Не могу сказать, как япровела остаток дня и часть ночи: какой-то удивительный - полнейший! - провал в памяти; видимо, велико оказалось потрясение: против ожидания очутиться не за воротами, а в другой тюрьме с перспективой лагеря…
Дальше - помню. Отворилась дверь, пожилая надзирательница сказала мягко, словно больничная нянечка:
- Идем, я тебя в камеру отведу
- Который час?
- Четыре, начало пятого.
Из вестибюля мы попали в маленький внутренний дворик. Светало, было по-утреннему прохладно, остро пахло зеленью. То ли клумба была посредине дворика, то ли деревья посажены в кружок, во всяком случае, мы прошли - от двери к двери - по дуге, огибая центральную часть, я успела несколько раз вдохнуть свежего воздуха. Удивилась, какие большие листья на деревьях - когда в последний раз видела дерево, едва наклевывались почки. На ветках тучами сидели и оглушительно пели, пищали и чирикали какие-то мелкие птахи.
Мы поднялись на второй этаж. В отличие от Лубянки (я невольно сравнивала), где был глухой коридор, коридор Бутырок отчасти напоминал школьный: по левую сторону - ряд высоких дверей, по правую - ряд широких окон. Отметила и такое отличие: надзирательница не цокала языком, а постукивала ключом по ременной пряжке. Мы с нею прошли по коридору, и она впустила меня в дверь под № 93.

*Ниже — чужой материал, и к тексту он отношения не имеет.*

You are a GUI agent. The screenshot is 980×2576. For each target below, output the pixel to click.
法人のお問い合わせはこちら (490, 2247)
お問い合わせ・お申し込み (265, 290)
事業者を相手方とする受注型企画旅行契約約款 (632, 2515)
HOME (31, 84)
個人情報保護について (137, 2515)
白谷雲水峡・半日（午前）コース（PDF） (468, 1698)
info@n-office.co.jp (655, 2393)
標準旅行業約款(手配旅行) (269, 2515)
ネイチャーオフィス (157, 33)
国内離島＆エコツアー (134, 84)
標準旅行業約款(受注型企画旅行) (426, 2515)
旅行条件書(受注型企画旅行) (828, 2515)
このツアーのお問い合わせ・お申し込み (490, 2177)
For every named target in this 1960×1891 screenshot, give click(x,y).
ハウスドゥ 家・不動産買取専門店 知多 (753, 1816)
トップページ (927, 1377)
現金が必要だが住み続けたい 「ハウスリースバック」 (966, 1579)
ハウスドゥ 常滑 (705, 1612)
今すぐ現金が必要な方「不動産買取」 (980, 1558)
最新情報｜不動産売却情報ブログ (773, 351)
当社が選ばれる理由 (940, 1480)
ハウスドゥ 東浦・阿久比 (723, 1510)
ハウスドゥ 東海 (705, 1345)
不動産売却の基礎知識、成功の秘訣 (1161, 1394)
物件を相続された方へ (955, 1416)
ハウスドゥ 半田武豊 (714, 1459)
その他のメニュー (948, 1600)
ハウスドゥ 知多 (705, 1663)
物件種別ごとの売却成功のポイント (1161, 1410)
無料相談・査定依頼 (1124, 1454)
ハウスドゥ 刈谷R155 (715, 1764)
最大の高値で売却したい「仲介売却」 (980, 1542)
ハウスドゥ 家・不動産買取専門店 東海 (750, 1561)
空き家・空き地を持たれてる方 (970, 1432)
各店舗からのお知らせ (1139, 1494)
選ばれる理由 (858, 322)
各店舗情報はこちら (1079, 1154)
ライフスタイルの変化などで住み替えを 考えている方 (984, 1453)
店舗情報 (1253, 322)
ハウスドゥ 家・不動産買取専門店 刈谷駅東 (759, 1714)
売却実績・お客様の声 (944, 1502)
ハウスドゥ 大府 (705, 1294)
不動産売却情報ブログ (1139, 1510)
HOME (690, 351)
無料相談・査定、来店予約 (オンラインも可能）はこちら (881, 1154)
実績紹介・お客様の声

В свете занимающегося дня, проникавшего через два забранных намордником окна, я увидела большую камеру с кафельным полом, высоким потолком. Не знаю, сколько узников должно было помещаться в камере по замыслу архитектора, в то утро в ней находилось не менее полусотни женщин. Они спали вповалку на дощатых - с матрасами - настилах, сделанных - от окна до двери - по обе стороны довольно широкого прохода, где стоял стол. Все женщины лежали лицом к окну, лежали так тесно, что повернуться на другой бок могли только одновременно.
Когда я вошла, многие, приподнявшись на локте, обернулись к двери.
Я стояла со своим узлом в растерянности: даже присесть было некуда. И тут услышала:
- Зайка!
- Гайра!
Не буду описывать нашу встречу: как говорили в старину, перо выпадает из рук.
По тюремному обычаю мне - новичку - полагалось место у параши. Но тут был особый - всех умиливший и растрогавший - случай, и я втиснулась между Гайрой и Майей Петерсон. За неделю, проведенную в этой камере, они успели переместиться от параши почти к самому окну.
Майя до ареста училась на третьем курсе МГУ, изучала древнегреческую филологию. Взяли ее за отца - бывшего коменданта КремляР. А. Петерсона.
Нина Златкина (вот уж точно в чужом пиру похмелье!) сидела по 7-35 за неродного дядю, теткиного мужа, правда, этим дядей был Рыков.
И Майю и Нину арестовали в ту же ночь, что и нас с Гайрой. Поначалу это показалось простым совпадением. Но вскоре встретились нам и другие арестованные дети. Никто из них не был взят ранее 23 апреля, видимо, эта акция началась именно той ночью.
На Лубянке не допускалось ни малейшего шума; в бутырской камере с утра до ночи стоял невообразимый гвалт. В одном углу просто болтали, в другом кто-то рассказывал про свою несчастную жизнь, в третьем смеялись над анекдотом: если в следственной тюрьме многие, опасаясь наседки, осторожничали, то теперь, что называется, отводили душу.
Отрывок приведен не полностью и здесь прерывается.